Proof of Concept: Tracking a German car brand logo
To evaluate the feasibility and precision of AI-based visual monitoring, DEEPEYES was initially commissioned to carry out a small-scale pre-project:
The objective was to detect and track the manufacturer logo on individual components in motion during robotic assembly.
Using recorded video footage, the DEEPEYES system successfully followed the small logo throughout the assembly process — demonstrating its capability for high-precision part-level traceability, even under dynamic production conditions.
This successful proof of concept validated the potential of DEEPEYES technology for broader applications and laid the foundation for more comprehensive computer vision monitoring of the seat assembly process.
Challenge
Following the PoC, the client aimes to tackle a recurring issue on the robotic seat production line: Human error occasionally leads to incorrect combinations of seat and recliner frames being loaded into the assembly process.
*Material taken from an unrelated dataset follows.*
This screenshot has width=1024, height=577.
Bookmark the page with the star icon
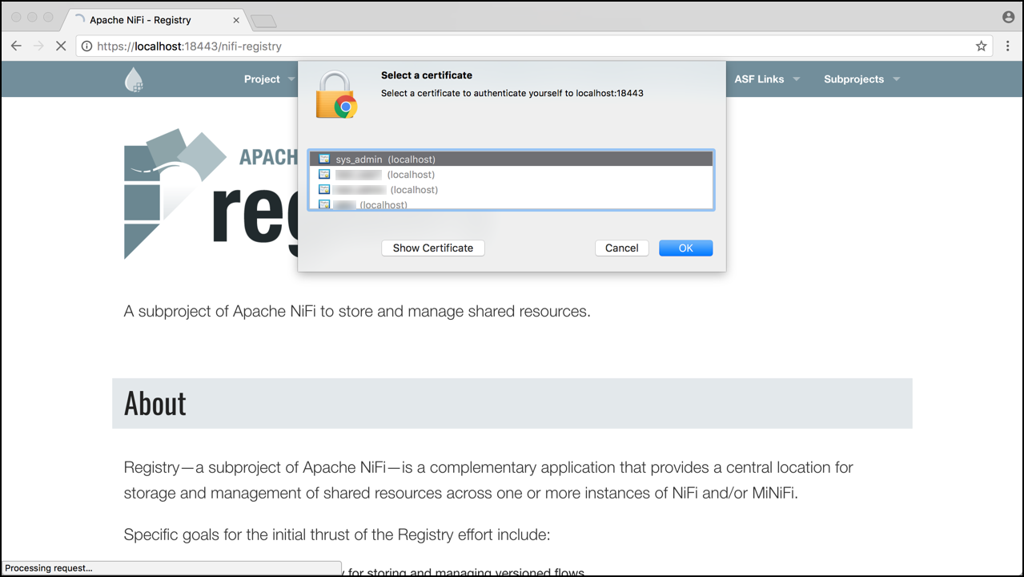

- Mismatched parts from different brands or models entered the line
- These errors often remain undetected until full robotic assembly is complete
- Once assembled, the components can’t be separated — leading to costly scrapping of entire units
- The result: high material waste, delays, and production downtime
Solution
Based on the PoC success, DEEPEYES will develop a dedicated computer vision module for real-time validation of components before robotic assembly begins:
- Incorrect parts are detected immediately, before the robot starts its operation
- Operators receive instant visual feedback at their workstations via an intuitive user interface
- The system runs fully on-premises, meeting data privacy and regulatory requirements
Goals
- Zero faulty assemblies since the introduction of AI-based monitoring
- Significantly reduced material waste and improved production stability
- High acceptance among operators due to real-time and easy-to-understand feedback
- Scalable rollout planned across additional lines and production facilities
Technical Setup for the POC:
- Four low cost 1080P cameras cameras, positioned on all four sides of the robot cage at a height of 2.5 meters.
- The dynamic tracking proved more effective using film sequences than individual image frames.
- The project ran for 6 weeks (approx. 1.5 months)
- A dedicated 2-person team worked on the implementation
- Multi-angle video enabled robust detection – even in difficult lighting or when parts were partially obscured
- The subsequent project will use the same technical setup.